Villasenor v. Evans, 754 Ariz. Adv. Rep. 34 (App. Div. I, December 20, 2016) (J.Swann)
NOTICE OF CLAIM REQUIRED TO SUE PUBLIC OFFICIAL/EMPLOYEE FOR ANY ACTS OR OMMISIONS OCCURING WITHIN SCOPE OF PUBLIC EMPLOYMENT
Plaintiff was a developer and lobbyist facing public opposition to a zoning change he was seeking before the Flagstaff City Council to allow for the construction of multi-resident student housing. Plaintiff met with the Vice Mayor and Councilmember Carol Evans on the issue. Evans arranged the meeting with plaintiff and a community organizer. The local newspaper wrote a story about the meeting. Evans then sent an e-mail to the newspaper seeking a follow up story to correct things in the original story and attaching an e-mail from the community organizer in attendance, summarizing what was said at the meeting. Plaintiff sued Evans claiming both e-mails were defamatory.
It is undisputed that no notice of claim (ARS §12-821.01) was ever served on defendant by plaintiff. Plaintiff's position was that the notice of claim was not required because Evans was not a “public employee” under the statute or was acting outside the scope of that employment. Plaintiff claimed defendant wore two hats including one as an executive director of a neighborhood association and that the defamation was committed in that or a personal capacity and not in Evans' capacity as a councilmember. Plaintiff claimed defendant used a personal cell phone and personal e-mail to communicate the defamatory statement and did not copy any City Council members rendering the communication private. Finally plaintiff claimed the City was not paying for Evans' defense.
Evans claimed the City was in fact paying for her defense and there was no City policy prohibiting her from using a personal device and personal e-mail for public business. The trial court agreed with Evans and granted defendant summary judgment and the Arizona Court of Appeals affirmed.
As to plaintiffs claim that Evans as a public official/city councilmember was not a public “employee” the court of appeals noted that under §12-820(1), the term "employee" includes "an officer, director, employee or servant . . . who is authorized to perform any act or service." The court found that to adopt plaintiff's interpretation of the definition would defeat the purpose of the statute which is to allow the government to properly and timely evaluate and resolve risk.

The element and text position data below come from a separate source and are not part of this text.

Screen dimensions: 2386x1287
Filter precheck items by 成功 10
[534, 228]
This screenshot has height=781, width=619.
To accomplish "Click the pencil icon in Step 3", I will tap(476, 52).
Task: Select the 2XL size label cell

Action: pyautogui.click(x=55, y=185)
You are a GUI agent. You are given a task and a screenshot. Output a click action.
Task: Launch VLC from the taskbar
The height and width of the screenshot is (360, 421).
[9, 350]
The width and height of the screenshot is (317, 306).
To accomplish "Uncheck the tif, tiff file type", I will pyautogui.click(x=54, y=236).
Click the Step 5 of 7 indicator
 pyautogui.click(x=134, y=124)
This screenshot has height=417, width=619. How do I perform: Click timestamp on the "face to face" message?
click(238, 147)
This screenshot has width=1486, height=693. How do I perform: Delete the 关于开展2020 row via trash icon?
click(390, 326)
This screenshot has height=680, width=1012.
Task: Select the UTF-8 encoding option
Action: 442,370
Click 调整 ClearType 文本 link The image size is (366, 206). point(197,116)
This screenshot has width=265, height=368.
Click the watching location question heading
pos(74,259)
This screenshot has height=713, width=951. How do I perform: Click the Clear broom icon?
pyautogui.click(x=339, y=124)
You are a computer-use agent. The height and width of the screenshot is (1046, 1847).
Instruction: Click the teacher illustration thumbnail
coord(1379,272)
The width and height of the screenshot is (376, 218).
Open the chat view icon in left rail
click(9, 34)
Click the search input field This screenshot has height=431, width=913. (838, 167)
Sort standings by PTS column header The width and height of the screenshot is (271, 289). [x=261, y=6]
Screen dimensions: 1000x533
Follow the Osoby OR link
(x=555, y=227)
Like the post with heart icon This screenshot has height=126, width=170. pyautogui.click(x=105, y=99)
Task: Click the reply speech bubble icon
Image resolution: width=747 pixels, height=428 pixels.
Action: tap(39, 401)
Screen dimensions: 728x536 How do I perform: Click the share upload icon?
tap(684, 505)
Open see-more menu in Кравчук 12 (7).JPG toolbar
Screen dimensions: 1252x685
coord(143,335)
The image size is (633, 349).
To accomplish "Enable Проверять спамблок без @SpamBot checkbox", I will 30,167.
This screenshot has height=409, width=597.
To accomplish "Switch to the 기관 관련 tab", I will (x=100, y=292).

As to plaintiff's claim that defendant was acting outside the scope of public employment the court of appeals considered that plaintiff presented evidence that Evans's interest in the public issue was, "both professional, in her role as Vice Mayor of Flagstaff City Council, as well as personal."
Nonetheless, under Dube v. Desai, 218 Ariz. 362 (App. 2008), “An employee's improper actions, even those serving personal desires, will be deemed motivated to serve the employer if those actions are incidental to the employee's legitimate work activity. . . . [here evidence of personal interest was] insufficient to defeat summary judgment: even if Evans was motivated by personal interests, the undisputed evidence showed that her conduct was, at the very least, incidental to her work as a Councilmember and Vice Mayor.”